Después de la primera caña en la plaza de Olavide tomaron otra, y otra más. Velasco no volvió a intentar disculparse y con eso bastó para que Alek aparcase por un rato su cabreo y se centrase en pulir con su antiguo socio los detalles del plan para recuperar la cocaína y arreglar el lío con los colombianos. Tras varios dibujos en unas servilletas y algunas cervezas más, se fueron a comer a un italiano. Velasco intentó ligar con la camarera, Alek le rio las gracias y hasta se ocupó de pagar la cuenta.
Hacía mucho que no trabajaban juntos, más de seis años desde que el polaco gigantón decidiese abandonar la mala vida. Los dos habían cogido algo de peso desde aquella época, sobre todo Velasco, pero seguían siendo la pareja de hijos de puta más peligrosa de todo Madrid. Alejandro Escalante, el puto pinche güey, el chavito de Sinaloa, pronto tuvo oportunidad de comprobarlo.
—¡Ya, ya, carajo, párenle ya! Están pendejos. La violencia no lleva a nada.
Escalante sangra sobre el suelo del contenedor, está temblando y respira muy deprisa. Tiene la nariz reventada, las muñecas y los tobillos atados con cinta americana. Está empapado de gasolina.
—Violencia, dice el tío. —Alek habla pausado, exagerando su acento polaco—. Mira, chavito. A mí también me parece que tú estás siendo muy violento con nosotros. Te hemos pedido un favor muy educados y fíjate cómo estamos. Por tu culpa, que eres muy testarudo.
A Escalante lo cazaron saliendo del gimnasio. Un colega de Velasco les había contado que iba todos los días por allí. Esperaron en la puerta hasta que el chavito salió, sudado después de las pesas y la cinta de correr. Era una calle tranquila, así que bastó con que Velasco se acercase por detrás, le apuntase con su pistola en las costillas, le agarrase del brazo y le dijese un educadísimo «hola, ¿te acuerdas de mí?» para que Escalante accediese a subir a la parte de atrás del todoterreno. Allí lo esperaba Alek, que se ocupó de atarlo y amordazarlo con cinta americana para que fuese calladito hasta ese contenedor abandonado, a cuarenta minutos de Madrid.

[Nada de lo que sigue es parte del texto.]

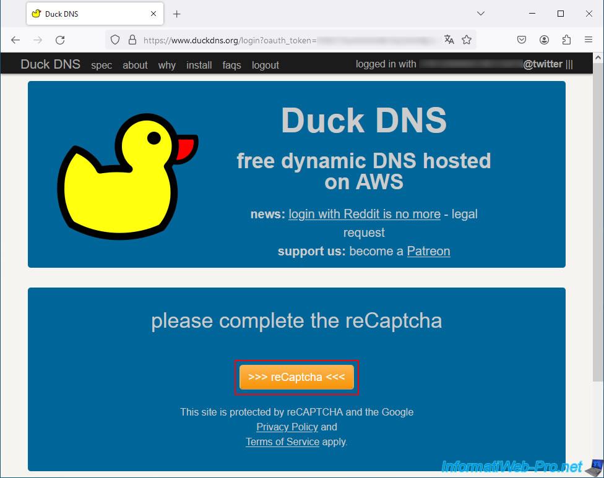
Task: Reload the page with the refresh icon
Action: (60, 40)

—Tronco, vamos a acabar esto ya, que estamos perdiendo el tiempo con este imbécil. Es tan gilipollas que prefiere morirse antes que decirnos dónde está la farla, hay que joderse —dice Velasco, que le pega otra patada en las costillas, se aleja dos metros y saca un Zippo del bolsillo.
—¡No, no! ¡No chinguen! —Escalante se retuerce en el suelo mientras ve cómo Velasco enciende el mechero—. ¡Ya, ya les suelto lo que quieran, pero párenle ya, por favor!
Es casi imposible que Escalante salga vivo de ese contenedor abandonado junto a unas obras inacabadas en Seseña y él también lo sabe. Alek y Velasco llevan guantes, pero no se han molestado en cubrirse la cara; nadie puede estar tan loco como para dar una paliza así a un chaparrito del cártel de Sinaloa y después dejarle ir sin más. Pero Escalante ya no es capaz de pensar con frialdad y confiesa dónde esconde la cocaína. Le aterra morir quemado, aunque el destino que le espera es mucho peor. Alek y Velasco cierran el contenedor con un candado y dejan al chavito dentro: a oscuras, atado y amordazado. Velasco regresará dos días después.